Please write out the rows verbatim, from the start through the line that contains "click(423, 837)", including that line.

>> begin DATA ROWS

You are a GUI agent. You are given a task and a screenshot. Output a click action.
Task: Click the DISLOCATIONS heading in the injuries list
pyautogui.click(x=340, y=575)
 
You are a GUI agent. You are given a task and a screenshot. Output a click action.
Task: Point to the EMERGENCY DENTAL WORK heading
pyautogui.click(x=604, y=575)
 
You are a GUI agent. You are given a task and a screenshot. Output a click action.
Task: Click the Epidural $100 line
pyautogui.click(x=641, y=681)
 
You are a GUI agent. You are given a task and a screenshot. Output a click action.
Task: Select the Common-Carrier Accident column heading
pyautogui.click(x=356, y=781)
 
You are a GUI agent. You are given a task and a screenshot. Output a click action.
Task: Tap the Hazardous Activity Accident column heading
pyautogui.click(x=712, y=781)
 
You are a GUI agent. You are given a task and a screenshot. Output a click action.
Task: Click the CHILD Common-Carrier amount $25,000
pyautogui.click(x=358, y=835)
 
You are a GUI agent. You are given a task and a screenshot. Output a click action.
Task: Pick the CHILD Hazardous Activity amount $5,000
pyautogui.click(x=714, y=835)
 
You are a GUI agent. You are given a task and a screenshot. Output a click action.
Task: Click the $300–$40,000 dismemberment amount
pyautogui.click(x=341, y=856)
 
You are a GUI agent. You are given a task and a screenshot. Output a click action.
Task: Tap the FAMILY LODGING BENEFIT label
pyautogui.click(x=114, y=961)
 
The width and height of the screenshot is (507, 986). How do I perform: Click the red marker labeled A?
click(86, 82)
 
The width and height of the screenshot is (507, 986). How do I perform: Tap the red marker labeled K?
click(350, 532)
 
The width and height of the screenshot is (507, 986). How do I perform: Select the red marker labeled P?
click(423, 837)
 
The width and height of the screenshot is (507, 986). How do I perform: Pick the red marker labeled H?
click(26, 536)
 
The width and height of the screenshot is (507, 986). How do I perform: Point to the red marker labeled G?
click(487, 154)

>> end DATA ROWS

- **WORKED ANSWER**
You are a GUI agent. You are given a task and a screenshot. Output a click action.
Task: Click the DISLOCATIONS heading in the injuries list
pyautogui.click(x=340, y=575)
 
You are a GUI agent. You are given a task and a screenshot. Output a click action.
Task: Point to the EMERGENCY DENTAL WORK heading
pyautogui.click(x=604, y=575)
 
You are a GUI agent. You are given a task and a screenshot. Output a click action.
Task: Click the Epidural $100 line
pyautogui.click(x=641, y=681)
 
You are a GUI agent. You are given a task and a screenshot. Output a click action.
Task: Select the Common-Carrier Accident column heading
pyautogui.click(x=356, y=781)
 
You are a GUI agent. You are given a task and a screenshot. Output a click action.
Task: Tap the Hazardous Activity Accident column heading
pyautogui.click(x=712, y=781)
 
You are a GUI agent. You are given a task and a screenshot. Output a click action.
Task: Click the CHILD Common-Carrier amount $25,000
pyautogui.click(x=358, y=835)
 
You are a GUI agent. You are given a task and a screenshot. Output a click action.
Task: Pick the CHILD Hazardous Activity amount $5,000
pyautogui.click(x=714, y=835)
 
You are a GUI agent. You are given a task and a screenshot. Output a click action.
Task: Click the $300–$40,000 dismemberment amount
pyautogui.click(x=341, y=856)
 
You are a GUI agent. You are given a task and a screenshot. Output a click action.
Task: Tap the FAMILY LODGING BENEFIT label
pyautogui.click(x=114, y=961)
 
The width and height of the screenshot is (507, 986). How do I perform: Click the red marker labeled A?
click(86, 82)
 
The width and height of the screenshot is (507, 986). How do I perform: Tap the red marker labeled K?
click(350, 532)
 
The width and height of the screenshot is (507, 986). How do I perform: Select the red marker labeled P?
click(423, 837)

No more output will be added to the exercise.